### Passage given
☆ ☆ ☆ ☆
4.3 (a) For purposes of this Agreement, a “Final Order” shall mean a final judgment
of a court of competent jurisdiction having the authority to determine the amount of, and liability
with respect to, any Claim, and the denial of, or expiration of all rights to, an appeal related
thereto.
(b) The Escrow Agent shall be entitled to receive and may conclusively rely upon an opinion of
counsel from Buyer’s, Parent’s or Member’s respective legal counsel accompanying each Final Order,
to the effect that the relevant court had authority to determine the amount and liability with
respect to the Claim and that such court has rendered a final judgment for which all
related rights to appeal have been denied or expired. In the event that Buyer’s, Parent’s or
Member’s respective legal counsel disagree on the existence of a Final Order, the Escrow Agent
shall be entitled to rely upon the decision of a court of competent jurisdiction.
☆ ☆ ☆ ☆
### Data lines
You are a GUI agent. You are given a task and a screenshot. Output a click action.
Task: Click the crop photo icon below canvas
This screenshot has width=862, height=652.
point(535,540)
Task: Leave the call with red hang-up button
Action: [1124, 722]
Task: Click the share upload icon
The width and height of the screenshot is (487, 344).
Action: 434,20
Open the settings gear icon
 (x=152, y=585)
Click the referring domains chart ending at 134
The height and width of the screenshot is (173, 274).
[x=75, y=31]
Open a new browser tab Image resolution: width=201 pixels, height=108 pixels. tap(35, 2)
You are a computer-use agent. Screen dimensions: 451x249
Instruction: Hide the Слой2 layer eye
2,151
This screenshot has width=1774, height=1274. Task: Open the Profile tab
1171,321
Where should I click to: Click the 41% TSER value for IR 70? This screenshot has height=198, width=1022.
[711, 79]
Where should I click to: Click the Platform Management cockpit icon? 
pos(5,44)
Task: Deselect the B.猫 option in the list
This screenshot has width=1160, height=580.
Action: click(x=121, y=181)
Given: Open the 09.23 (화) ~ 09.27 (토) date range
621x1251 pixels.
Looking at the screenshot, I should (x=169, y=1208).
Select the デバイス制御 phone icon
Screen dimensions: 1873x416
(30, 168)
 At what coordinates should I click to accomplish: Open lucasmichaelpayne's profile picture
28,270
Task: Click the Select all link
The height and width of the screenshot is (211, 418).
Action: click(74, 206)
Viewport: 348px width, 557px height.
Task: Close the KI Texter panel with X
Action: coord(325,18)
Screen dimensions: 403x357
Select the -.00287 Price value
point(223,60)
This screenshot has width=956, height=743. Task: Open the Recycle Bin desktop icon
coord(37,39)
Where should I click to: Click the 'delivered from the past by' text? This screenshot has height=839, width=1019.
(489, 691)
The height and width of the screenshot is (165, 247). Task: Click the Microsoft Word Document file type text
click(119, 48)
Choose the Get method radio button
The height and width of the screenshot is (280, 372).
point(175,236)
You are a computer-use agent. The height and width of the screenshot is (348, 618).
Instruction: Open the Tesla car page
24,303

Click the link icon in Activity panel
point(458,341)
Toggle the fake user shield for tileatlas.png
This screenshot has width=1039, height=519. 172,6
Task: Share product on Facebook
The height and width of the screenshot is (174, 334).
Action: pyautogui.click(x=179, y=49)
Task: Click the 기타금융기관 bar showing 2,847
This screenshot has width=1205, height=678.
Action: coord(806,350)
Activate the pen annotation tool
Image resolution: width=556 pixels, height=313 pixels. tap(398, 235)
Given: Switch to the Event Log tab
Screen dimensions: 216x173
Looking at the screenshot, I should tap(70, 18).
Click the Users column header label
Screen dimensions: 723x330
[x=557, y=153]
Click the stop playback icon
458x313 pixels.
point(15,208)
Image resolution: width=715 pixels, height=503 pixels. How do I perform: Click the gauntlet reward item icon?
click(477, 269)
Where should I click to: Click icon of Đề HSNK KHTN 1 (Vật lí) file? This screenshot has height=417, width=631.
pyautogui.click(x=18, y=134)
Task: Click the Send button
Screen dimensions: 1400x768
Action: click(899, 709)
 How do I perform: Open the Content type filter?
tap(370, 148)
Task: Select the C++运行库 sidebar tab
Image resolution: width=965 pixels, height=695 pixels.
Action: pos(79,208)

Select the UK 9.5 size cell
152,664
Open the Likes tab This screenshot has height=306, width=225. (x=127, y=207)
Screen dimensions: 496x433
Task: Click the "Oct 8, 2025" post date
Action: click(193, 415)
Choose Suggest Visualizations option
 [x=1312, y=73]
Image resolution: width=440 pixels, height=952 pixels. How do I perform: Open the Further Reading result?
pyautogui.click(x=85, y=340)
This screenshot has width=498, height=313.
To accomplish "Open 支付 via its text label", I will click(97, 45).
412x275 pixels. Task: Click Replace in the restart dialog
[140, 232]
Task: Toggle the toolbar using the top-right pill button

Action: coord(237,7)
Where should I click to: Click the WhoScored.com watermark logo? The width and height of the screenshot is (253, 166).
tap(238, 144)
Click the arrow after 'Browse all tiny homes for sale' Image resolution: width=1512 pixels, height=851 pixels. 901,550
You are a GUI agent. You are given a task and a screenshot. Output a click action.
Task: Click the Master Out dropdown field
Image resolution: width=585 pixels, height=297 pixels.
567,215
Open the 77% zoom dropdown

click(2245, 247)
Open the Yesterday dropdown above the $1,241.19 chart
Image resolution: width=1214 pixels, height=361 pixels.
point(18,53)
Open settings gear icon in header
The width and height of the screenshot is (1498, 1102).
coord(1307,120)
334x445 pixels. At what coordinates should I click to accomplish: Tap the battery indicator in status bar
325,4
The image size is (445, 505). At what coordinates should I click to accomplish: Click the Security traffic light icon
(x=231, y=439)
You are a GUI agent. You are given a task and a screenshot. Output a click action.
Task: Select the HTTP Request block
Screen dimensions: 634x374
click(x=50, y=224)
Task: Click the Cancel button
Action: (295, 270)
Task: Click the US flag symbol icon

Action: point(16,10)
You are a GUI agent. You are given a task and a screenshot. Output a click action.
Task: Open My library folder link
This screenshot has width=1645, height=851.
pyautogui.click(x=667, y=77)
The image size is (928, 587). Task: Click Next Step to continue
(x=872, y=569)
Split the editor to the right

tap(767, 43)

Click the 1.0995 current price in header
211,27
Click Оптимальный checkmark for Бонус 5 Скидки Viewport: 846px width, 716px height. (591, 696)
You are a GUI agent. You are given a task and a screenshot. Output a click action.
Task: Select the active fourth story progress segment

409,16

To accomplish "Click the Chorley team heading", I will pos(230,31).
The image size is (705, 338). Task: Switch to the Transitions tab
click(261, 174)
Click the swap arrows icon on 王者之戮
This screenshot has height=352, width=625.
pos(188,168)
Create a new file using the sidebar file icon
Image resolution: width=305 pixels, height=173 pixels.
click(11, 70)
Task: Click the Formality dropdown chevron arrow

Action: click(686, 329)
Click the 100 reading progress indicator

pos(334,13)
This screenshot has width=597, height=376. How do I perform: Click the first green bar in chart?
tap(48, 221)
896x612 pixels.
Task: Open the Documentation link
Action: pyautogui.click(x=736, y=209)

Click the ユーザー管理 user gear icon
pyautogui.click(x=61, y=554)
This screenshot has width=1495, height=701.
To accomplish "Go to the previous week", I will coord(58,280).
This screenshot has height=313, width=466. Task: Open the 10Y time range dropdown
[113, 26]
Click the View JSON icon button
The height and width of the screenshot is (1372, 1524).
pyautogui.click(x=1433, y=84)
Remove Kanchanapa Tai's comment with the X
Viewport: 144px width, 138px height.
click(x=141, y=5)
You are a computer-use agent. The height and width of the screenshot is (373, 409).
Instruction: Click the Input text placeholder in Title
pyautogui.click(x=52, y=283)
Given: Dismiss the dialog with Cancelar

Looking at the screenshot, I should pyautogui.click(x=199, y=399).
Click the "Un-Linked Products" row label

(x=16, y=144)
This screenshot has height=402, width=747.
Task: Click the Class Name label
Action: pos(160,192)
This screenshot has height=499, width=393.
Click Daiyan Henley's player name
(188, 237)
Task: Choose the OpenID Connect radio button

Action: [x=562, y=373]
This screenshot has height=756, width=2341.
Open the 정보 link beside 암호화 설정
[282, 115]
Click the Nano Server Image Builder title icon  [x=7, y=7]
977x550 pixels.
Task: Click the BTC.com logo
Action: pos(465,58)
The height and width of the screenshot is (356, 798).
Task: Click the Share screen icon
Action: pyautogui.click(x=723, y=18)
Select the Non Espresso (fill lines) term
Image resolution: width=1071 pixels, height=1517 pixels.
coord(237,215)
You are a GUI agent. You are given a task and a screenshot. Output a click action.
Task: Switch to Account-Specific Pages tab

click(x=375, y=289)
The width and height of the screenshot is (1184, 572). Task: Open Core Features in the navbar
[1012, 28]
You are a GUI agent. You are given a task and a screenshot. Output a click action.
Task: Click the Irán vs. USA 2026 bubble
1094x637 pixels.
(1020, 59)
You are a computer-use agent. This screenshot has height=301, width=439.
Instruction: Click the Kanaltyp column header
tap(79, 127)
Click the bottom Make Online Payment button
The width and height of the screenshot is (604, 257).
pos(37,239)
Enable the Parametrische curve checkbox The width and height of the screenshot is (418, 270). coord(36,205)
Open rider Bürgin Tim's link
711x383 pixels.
☆ ☆ ☆ ☆
### Goal of the exercise
Please answer from the passage on Final Orders: when the legal counsel of Buyer, Parent, or Member disagree on whether a Final Order exists, what is the Escrow Agent entitled to rely upon?

### Task answer
The decision of a court of competent jurisdiction.